**Exercise goal**
Your answer is to be the count alone: the number of lines in the data below where "That" appears.

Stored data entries
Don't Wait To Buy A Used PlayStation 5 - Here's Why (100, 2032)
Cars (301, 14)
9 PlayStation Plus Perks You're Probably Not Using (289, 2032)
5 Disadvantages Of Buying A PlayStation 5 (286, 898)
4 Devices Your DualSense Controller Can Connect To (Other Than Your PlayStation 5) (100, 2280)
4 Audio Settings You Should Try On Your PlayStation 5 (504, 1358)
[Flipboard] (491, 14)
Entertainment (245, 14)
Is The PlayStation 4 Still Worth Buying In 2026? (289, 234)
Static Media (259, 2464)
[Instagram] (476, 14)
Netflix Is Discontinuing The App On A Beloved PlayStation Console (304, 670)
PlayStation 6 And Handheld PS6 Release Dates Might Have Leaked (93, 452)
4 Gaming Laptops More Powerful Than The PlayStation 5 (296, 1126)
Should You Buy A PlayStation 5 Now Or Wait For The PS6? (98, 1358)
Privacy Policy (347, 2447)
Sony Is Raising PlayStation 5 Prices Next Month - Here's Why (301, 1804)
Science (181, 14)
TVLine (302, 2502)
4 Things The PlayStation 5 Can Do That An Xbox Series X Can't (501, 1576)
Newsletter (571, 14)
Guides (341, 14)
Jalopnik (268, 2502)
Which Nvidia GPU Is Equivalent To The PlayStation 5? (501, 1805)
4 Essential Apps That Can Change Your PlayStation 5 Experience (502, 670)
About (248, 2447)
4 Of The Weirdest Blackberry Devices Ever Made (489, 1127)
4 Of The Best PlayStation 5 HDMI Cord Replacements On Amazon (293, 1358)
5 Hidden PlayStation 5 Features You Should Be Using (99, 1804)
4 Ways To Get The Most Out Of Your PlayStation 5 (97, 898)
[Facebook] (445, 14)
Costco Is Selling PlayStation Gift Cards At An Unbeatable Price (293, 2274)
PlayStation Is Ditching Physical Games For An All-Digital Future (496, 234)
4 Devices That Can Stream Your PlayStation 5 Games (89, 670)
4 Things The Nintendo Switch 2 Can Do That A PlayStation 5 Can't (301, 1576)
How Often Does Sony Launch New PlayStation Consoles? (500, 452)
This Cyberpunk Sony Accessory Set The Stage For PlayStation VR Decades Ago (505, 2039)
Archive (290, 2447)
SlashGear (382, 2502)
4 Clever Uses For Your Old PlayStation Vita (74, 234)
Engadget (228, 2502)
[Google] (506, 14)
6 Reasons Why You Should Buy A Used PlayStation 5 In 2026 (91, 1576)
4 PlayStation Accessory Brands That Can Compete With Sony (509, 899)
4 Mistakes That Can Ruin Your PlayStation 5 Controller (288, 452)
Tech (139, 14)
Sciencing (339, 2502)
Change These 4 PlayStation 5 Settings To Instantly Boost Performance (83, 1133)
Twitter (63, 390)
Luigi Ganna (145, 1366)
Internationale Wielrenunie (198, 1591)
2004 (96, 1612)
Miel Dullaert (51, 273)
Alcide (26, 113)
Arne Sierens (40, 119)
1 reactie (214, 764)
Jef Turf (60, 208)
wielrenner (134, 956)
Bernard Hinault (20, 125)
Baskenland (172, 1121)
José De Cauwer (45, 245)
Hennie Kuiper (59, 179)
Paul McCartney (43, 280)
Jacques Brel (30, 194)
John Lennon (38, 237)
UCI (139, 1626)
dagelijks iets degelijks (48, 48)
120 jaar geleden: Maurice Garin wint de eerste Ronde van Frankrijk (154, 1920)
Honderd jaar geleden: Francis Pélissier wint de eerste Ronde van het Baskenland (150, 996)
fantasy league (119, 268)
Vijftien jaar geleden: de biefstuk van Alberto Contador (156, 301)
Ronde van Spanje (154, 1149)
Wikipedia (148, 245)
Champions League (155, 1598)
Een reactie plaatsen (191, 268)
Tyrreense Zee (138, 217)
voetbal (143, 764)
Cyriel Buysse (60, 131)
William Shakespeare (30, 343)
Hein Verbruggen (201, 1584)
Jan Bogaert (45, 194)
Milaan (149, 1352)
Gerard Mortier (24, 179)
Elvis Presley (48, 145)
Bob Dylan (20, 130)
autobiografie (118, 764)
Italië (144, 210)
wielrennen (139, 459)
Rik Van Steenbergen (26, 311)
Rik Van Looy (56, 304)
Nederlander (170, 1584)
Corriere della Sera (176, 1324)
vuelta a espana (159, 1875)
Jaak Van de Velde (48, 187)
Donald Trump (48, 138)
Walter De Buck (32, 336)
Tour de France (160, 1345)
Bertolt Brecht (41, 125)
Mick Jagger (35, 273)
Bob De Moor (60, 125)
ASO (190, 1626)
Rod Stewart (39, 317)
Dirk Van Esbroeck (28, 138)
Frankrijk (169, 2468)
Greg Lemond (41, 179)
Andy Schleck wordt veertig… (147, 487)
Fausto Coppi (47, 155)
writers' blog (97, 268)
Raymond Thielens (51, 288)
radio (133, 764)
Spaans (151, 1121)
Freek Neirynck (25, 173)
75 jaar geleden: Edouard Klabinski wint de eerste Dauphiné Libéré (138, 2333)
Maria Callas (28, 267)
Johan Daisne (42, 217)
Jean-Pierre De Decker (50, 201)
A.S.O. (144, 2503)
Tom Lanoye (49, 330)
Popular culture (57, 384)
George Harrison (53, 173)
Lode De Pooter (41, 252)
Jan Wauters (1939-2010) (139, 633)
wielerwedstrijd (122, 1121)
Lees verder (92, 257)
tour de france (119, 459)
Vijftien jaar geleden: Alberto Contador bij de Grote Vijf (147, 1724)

---

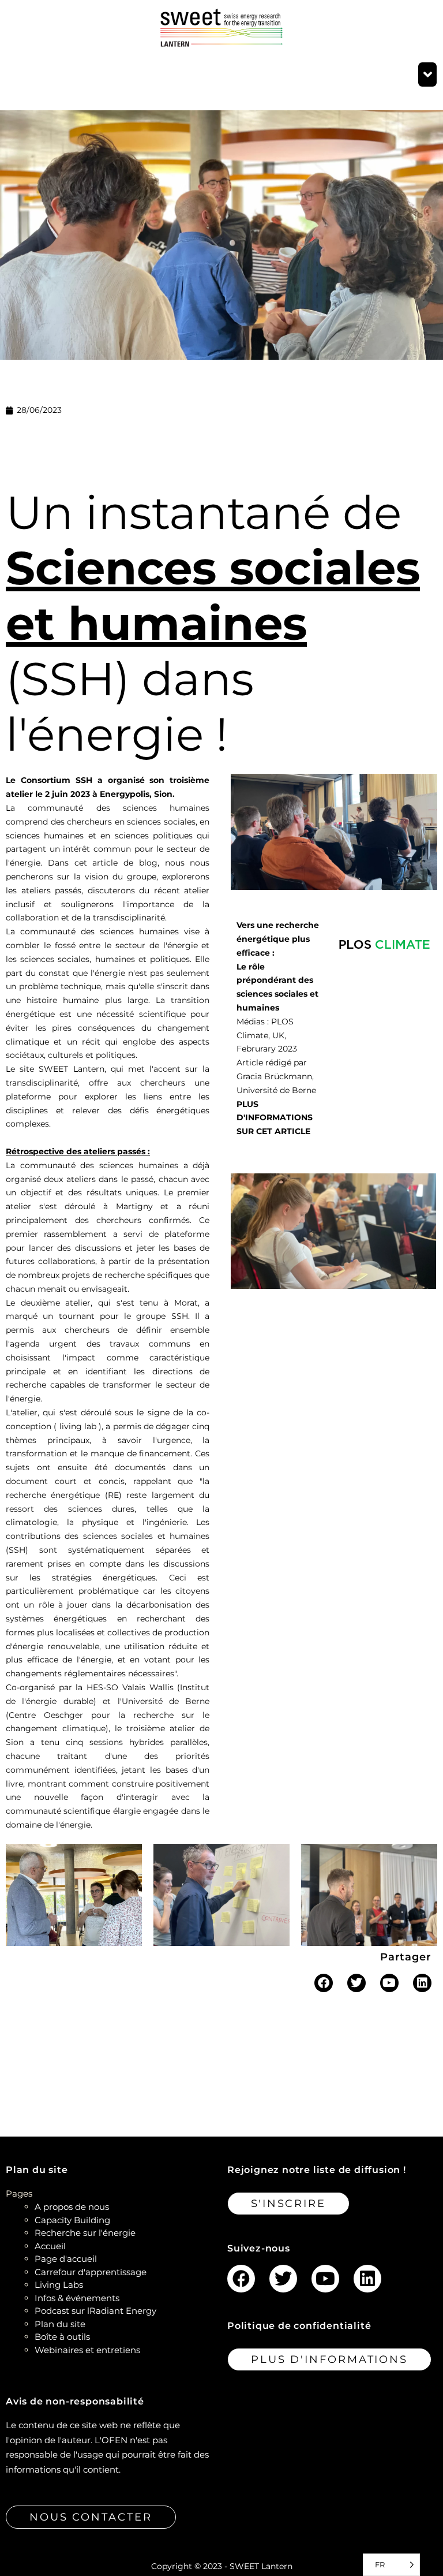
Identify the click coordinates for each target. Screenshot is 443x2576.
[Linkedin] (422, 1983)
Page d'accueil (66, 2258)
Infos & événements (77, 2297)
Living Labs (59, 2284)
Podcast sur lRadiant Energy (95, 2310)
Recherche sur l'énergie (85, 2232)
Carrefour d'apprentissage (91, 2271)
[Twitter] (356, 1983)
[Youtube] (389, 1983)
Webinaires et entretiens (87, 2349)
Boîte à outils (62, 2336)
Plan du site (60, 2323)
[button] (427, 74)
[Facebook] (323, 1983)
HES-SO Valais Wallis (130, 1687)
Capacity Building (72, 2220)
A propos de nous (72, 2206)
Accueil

**Answer to this problem**
6